* Start Article *
Docs with >=1 ORG_KEY before: 4304
Docs with >=1 ORG_KEY after : 4304


No docs were deleted, but this is not necessarily a bad thing. It likely helped with cleaning inside the articles. We now build regular expression patterns to specifize employer and union keys seperately instead of the "org_keys" we had before, which included both.

In [22]:
P_FACILITY = re.compile(
    r"(?P<name>[A-ZÇĞİÖŞÜ][\w’'-.]+(?:\s+[A-ZÇĞİÖŞÜ][\w’'-.]+){0,6})\s+"
    r"(fabrika(sı|sinda|sında|da|de|nda|nde)?|işyeri(nde|ne|ni)?|tesis(leri|de|da|nde|nda)?)",
    re.UNICODE
)
P_WORKERS = re.compile(
    r"(?P<name>[A-ZÇĞİÖŞÜ][\w’'-.]+(?:\s+[A-ZÇĞİÖŞÜ][\w’'-.]+){0,6})\s+işçi(leri|ler)?",
    re.UNICODE
)

def _as_list(x):
    if x is None or (isinstance(x, float) and pd.isna(x)):
        return []
    if isinstance(x, list):
        return [str(i).strip() for i in x if str(i).strip()]
    s = str(x).strip()
    if not s:
        return []
    return [p.strip() for p in re.split(r"[;|,]\s*", s) if p.strip()]

def trigger_windows(text: str, window_chars: int = 180, max_wins: int = 6):
    t = text or ""
    wins = []
    for m in ALL_TRIG.finditer(t):
        a = max(0, m.start() - window_chars)
        b = min(len(t), m.end() + window_chars)
        wins.append(t[a:b])
        if len(wins) >= max_wins:
            break
    return wins

def extract_employer_candidates_from_text(title: str, content: str, org_list=None):
    """
    Keep mined candidates only if they already exist in ORG_KEYS_FILTERED for the doc.
    """
    txt = (str(title or "") + " " + str(content or "")).strip()
    wins = trigger_windows(txt, window_chars=180, max_wins=6)

    emp, uni = [], []
    org_list = org_list or []
    org_can = {_fold_tr(canonical_employer(o)) for o in org_list}

    for w in wins:
        for pat in (P_FACILITY, P_WORKERS):
            for m in pat.finditer(w):
                raw = m.group("name").strip()
                k = _fold_tr(canonical_employer(raw))
                if not k:
                    continue

                if k not in org_can:
                    continue

                if looks_like_union(k):
                    uni.append(k)
* End Article *
* Start Provided data *
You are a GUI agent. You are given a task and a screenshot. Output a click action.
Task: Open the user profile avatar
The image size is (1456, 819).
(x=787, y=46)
* End Provided data *
### Given instruction:
In the code excerpt, what default value does the function trigger_windows assign to max_wins?

### The answer:
6